幹事さんからの説明で「自己紹介に夢や希望、何でも話して下さい」とのことだったので、私は「フランス語や英語を少しでも身につけ、世界に羽ばたきたいと思います」と、大きなそして不可能な夢と希望を冗談のように話してしまいました。皆さんのスピーチから、それぞれの人生模様を垣間見るようです。大病をされた人、連れ合いを亡くされた人も何人かいます。孫の子育て支援や、趣味、今流行りの終活、そして体の不都合などです。体に表れる老化の数々、膝、足腰を痛めている人はほとんどです。動脈瘤を抱えている人もいます。見た目の姿は、皆平等にシニアです。しかしこの席では当時に戻っています。それが嬉しく楽しく、そして面白いのです。
幹事さんが「今日は○○さんが出席されると知って、アルバムを持ってきました」と、私の旧姓を名指しです。「私は体育祭のリレーに三年間とも出ましたが、アンカーはいつも○○さんでした。一度だけゴールを切ったことを覚えています」と、恥ずかしながらの遠い昔のカモシカのようと言われた、私のカモシカ時代を披露してくれました。忘れ去っていた遠い昔がよみがえりました。「アルバムを回しますので見てください」とのことです。体育祭や文化祭、修学旅行などの懐かしい写真です。皆が当時を懐かしく思い出しました。幼稚園の園長を務め、教諭として最後まで仕事を勤め上げた頑張り屋さんです。その貫禄が滲み出ています。かつてのクラスメイトとおしゃべりをしていて、知らなかったことを知りました。国際結婚した娘さんが他にもおられました。イタリア人と結婚して、現在イタリアミラノ在住だそうです。国際的な音楽のマネージメントをされている娘さんもいました。外国語を巧みに話し、日本と外国を飛び回っているとのことです。故郷は一地方という観念を持っていましたが、昔と違い今は国際的になっています。故郷から出た親たちですが、次の世代は世界に羽ばたいているようです。

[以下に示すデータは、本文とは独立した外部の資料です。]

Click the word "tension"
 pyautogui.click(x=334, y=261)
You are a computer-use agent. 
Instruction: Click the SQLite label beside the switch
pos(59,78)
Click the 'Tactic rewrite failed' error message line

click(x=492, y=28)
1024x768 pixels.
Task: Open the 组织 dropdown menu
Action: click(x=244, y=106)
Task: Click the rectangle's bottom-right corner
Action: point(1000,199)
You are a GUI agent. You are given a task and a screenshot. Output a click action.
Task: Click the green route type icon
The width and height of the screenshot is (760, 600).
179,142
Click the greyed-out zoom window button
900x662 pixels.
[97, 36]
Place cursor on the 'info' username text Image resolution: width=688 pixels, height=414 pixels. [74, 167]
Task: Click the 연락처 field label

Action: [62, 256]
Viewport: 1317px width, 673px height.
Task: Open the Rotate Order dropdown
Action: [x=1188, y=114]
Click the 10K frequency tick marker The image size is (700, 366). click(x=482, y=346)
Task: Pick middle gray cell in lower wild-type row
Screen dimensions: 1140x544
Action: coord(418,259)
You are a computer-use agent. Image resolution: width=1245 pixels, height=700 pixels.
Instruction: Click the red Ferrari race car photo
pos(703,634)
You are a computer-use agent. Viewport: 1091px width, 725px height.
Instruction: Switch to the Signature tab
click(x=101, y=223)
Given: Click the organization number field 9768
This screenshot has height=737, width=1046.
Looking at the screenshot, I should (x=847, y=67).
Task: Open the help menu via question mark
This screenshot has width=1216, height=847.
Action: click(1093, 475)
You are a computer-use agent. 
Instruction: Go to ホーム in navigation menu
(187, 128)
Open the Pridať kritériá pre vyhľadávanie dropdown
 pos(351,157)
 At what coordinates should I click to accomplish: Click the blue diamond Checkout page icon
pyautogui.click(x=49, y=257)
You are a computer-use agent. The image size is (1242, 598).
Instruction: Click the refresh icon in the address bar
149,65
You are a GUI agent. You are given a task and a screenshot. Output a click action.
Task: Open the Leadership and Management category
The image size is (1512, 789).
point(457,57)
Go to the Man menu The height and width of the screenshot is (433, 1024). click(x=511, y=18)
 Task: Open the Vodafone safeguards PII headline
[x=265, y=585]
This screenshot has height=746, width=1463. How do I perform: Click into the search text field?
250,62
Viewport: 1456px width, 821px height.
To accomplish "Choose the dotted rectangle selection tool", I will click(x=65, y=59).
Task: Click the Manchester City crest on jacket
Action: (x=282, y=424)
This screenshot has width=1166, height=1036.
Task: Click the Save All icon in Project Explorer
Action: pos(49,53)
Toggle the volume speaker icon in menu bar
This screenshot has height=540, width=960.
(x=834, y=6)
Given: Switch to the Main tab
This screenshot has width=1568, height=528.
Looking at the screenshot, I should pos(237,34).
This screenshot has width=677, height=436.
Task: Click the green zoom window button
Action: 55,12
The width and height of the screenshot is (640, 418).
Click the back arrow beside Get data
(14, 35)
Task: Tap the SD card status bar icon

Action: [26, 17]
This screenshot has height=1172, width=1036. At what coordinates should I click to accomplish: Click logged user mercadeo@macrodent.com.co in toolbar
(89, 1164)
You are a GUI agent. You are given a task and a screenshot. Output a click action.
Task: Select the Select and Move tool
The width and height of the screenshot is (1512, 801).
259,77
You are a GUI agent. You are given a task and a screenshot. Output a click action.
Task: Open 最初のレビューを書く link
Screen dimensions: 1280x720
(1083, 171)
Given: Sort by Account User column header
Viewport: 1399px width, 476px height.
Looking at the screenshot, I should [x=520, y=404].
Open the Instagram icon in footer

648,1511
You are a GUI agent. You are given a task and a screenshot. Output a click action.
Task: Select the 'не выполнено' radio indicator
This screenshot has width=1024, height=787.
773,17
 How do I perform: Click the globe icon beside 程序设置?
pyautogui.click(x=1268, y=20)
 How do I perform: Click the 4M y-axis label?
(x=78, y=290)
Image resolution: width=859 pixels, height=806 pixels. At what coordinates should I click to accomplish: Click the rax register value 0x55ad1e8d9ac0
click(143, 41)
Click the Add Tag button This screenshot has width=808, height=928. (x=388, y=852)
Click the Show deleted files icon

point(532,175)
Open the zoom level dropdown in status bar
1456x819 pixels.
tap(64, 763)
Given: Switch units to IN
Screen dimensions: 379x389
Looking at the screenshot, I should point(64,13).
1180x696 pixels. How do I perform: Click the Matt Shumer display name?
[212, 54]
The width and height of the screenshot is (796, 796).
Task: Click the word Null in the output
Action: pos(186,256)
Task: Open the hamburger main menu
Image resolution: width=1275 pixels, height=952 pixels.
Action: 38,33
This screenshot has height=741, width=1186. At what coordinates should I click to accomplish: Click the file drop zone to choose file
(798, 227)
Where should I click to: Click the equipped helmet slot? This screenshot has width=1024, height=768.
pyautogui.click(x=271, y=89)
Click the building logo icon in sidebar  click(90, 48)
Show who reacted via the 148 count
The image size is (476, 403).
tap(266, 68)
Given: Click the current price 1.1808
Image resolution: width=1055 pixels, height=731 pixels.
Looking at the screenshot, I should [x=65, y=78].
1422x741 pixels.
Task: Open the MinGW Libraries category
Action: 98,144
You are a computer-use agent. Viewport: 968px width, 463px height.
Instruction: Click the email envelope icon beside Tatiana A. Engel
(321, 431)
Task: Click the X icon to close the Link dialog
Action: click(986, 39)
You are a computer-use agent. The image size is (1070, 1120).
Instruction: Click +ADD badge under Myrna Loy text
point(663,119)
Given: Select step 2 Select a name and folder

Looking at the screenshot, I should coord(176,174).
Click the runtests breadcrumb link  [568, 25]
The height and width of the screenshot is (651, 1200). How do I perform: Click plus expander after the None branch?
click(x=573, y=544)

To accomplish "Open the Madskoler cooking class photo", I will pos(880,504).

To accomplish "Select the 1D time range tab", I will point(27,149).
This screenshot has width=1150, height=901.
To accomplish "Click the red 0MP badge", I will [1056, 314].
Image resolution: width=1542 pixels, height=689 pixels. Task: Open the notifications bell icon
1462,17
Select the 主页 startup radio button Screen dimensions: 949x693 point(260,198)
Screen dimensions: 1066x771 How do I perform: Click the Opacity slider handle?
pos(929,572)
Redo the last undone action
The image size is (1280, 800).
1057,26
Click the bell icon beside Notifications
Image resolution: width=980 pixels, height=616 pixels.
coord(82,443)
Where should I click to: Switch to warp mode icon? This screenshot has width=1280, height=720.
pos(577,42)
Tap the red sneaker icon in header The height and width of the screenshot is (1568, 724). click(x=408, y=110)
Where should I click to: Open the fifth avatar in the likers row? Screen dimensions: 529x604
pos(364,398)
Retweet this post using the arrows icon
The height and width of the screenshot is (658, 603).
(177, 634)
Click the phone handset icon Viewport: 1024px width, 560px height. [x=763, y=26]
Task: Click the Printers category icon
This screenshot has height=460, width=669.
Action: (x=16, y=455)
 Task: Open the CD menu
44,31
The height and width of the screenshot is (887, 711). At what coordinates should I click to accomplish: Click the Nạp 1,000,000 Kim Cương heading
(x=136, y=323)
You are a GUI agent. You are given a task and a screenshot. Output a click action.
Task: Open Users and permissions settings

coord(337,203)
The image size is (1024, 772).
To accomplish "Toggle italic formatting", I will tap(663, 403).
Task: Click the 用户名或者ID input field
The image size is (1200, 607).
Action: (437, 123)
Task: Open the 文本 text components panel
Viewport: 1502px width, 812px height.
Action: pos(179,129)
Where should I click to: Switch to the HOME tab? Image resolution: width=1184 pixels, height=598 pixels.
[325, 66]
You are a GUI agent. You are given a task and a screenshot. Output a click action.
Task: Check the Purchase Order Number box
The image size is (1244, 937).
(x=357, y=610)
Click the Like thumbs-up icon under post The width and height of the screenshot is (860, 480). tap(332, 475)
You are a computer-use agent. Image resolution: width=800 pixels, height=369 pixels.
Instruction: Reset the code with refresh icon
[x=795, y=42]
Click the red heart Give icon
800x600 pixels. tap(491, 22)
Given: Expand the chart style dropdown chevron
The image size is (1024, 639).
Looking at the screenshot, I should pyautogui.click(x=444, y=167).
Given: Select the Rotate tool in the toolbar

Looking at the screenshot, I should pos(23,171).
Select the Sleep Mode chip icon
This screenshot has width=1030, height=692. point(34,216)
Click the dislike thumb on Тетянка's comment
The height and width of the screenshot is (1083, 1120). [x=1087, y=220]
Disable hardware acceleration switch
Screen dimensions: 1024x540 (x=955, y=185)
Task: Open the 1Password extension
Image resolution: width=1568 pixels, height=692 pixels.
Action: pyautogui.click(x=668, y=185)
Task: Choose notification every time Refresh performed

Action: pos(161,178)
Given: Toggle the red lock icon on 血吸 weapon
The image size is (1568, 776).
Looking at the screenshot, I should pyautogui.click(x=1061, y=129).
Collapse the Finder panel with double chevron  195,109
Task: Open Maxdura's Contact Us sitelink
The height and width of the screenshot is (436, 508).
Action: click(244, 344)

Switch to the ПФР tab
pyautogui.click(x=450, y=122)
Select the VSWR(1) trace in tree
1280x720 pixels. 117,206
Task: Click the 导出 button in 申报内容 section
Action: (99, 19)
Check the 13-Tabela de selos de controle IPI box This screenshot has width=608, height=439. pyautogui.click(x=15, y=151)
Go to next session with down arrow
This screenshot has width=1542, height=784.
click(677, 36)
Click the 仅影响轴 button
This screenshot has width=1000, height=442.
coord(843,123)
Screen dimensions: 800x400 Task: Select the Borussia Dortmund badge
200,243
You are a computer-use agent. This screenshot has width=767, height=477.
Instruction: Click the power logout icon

皆のスピーチが終わり、最後に恩師が話してくださいました。開口一番は「古稀を迎えた皆さんおめでとうございます」で始まりました。「この歳まで生きてきてまず思うことは、感謝です。唯々感謝です。すべてに感謝です」他にもいろいろ話されて、締めくくりは「七十歳はまだまだこれからです。どうぞ皆さんこれからの日々を愛と希望を持って生きて行ってください」と、胸に響くお話しをしてくださいました。御主人は九十三歳で健在とのことです。三年毎に開かれる同窓会です。「ぜひ三年後も出席して下さい」とお願いして、恩師をお見送りしました。
緊張して出席した同窓会ですが、終えたあとも興奮は続いています。青春時代を共に過ごした友情は、未来永劫変わらないことを痛感しました。時代を共有するという絆は、固く素晴らしいものです。みんなに笑われそうですが、古稀を迎えても心の内は若者です。恩師をお手本にさせていただいて、これからの日々を過ごしたいと思います。